Dataset entries:
-------

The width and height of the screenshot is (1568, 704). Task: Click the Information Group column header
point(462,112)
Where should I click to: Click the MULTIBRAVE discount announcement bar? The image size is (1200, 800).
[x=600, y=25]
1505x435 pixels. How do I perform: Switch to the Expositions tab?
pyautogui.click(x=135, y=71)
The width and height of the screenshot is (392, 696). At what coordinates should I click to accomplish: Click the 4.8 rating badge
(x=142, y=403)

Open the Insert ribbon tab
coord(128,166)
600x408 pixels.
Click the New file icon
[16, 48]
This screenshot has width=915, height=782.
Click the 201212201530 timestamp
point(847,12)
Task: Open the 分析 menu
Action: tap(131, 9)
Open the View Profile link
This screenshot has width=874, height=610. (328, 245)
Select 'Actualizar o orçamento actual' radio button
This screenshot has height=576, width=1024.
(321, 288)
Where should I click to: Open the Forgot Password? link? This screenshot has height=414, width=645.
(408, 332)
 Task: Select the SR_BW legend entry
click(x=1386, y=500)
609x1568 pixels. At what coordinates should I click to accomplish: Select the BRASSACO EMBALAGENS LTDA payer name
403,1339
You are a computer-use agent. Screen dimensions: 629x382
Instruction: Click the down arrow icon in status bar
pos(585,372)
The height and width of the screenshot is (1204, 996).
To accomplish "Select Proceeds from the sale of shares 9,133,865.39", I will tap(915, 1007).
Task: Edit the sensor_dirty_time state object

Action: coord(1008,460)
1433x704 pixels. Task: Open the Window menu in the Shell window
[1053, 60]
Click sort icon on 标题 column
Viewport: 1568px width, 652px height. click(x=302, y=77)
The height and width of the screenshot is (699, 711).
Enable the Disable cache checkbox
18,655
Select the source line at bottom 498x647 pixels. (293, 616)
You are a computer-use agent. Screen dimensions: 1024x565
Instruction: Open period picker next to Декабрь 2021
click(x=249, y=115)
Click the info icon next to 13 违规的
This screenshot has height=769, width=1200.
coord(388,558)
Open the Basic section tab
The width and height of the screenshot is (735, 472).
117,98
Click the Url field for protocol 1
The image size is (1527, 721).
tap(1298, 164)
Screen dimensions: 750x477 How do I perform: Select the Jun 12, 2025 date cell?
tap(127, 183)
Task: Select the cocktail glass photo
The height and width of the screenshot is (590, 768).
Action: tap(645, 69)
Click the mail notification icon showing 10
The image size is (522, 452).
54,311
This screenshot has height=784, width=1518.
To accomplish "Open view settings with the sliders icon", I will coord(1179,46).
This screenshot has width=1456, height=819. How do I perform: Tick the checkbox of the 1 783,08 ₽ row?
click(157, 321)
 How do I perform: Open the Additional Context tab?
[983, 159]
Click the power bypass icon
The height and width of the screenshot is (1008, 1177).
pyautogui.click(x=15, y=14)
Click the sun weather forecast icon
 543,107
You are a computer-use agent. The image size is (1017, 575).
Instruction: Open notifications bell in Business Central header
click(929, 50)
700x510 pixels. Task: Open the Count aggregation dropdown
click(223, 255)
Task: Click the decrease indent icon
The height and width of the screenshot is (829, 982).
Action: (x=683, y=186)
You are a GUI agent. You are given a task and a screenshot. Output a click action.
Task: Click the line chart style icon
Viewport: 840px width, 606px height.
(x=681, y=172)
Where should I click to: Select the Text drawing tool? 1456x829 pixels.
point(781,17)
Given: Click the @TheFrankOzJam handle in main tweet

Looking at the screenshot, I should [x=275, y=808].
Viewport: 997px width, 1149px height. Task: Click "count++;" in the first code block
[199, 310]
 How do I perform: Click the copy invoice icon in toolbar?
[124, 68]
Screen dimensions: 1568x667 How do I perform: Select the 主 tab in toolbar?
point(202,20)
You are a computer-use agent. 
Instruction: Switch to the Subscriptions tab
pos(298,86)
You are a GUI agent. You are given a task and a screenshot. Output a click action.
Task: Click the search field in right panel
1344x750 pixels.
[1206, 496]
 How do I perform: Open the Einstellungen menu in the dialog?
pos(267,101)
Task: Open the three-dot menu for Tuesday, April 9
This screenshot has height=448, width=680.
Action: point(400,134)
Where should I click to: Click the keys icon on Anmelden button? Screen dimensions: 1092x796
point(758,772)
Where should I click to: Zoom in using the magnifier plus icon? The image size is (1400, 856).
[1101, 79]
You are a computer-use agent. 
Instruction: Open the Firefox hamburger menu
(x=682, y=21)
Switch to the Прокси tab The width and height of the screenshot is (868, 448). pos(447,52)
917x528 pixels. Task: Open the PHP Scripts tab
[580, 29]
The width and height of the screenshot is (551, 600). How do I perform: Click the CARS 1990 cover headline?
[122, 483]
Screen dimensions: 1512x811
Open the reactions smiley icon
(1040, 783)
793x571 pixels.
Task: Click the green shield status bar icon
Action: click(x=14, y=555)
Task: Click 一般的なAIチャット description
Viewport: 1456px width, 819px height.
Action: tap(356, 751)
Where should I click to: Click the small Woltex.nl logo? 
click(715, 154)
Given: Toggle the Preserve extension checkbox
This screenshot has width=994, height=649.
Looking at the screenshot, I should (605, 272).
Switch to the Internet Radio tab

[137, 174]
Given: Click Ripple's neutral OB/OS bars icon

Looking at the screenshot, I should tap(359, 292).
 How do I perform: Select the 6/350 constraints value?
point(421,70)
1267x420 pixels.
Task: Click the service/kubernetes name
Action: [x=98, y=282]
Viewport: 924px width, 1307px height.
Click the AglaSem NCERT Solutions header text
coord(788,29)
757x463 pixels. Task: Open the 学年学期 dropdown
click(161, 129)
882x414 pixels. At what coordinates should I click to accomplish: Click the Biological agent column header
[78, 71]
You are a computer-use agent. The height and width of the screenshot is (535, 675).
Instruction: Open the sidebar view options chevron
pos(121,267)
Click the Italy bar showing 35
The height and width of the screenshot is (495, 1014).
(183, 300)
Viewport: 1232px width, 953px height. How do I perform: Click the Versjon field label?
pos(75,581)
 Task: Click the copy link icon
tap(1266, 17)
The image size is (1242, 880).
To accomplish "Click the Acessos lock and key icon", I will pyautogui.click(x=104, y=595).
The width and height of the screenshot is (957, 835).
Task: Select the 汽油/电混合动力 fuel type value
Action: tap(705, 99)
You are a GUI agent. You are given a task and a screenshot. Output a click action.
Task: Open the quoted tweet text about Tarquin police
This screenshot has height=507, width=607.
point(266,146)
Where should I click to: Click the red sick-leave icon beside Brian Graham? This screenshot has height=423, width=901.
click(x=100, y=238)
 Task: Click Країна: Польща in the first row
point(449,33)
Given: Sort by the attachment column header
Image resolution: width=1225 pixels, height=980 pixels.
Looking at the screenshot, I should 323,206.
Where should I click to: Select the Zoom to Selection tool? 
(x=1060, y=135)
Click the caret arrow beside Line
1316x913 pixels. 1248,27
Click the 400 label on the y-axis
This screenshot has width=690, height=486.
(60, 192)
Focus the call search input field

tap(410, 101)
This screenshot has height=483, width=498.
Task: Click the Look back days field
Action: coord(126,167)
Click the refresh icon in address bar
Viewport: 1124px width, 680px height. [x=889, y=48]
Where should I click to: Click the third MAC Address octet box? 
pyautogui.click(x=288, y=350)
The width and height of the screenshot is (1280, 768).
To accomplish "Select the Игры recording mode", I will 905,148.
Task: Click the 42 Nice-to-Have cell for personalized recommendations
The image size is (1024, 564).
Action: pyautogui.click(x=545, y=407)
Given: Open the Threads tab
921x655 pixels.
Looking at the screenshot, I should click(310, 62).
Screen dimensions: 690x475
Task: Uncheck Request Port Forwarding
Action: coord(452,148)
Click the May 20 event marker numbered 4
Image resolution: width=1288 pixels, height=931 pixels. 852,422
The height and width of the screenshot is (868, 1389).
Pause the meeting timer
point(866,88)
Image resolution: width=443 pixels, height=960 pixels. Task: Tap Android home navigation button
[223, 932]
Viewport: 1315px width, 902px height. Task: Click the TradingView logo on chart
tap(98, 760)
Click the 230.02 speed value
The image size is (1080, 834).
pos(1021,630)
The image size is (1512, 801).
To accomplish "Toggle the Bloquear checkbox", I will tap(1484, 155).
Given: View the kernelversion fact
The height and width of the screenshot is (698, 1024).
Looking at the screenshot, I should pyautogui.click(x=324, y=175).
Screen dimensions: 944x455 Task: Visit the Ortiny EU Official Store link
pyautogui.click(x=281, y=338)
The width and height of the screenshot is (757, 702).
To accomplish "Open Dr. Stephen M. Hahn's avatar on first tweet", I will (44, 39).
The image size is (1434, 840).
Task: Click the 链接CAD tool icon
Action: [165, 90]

-------

Exercise description
If a line in the records above contains the string "computer", copy that line out.

Result
You are a computer-use agent. Screen dimensions: 629x382
You are a computer-use agent. Screen dimensions: 1024x565
You are a computer-use agent. The image size is (1017, 575).
You are a computer-use agent. 
You are a computer-use agent. 
You are a computer-use agent. The height and width of the screenshot is (535, 675).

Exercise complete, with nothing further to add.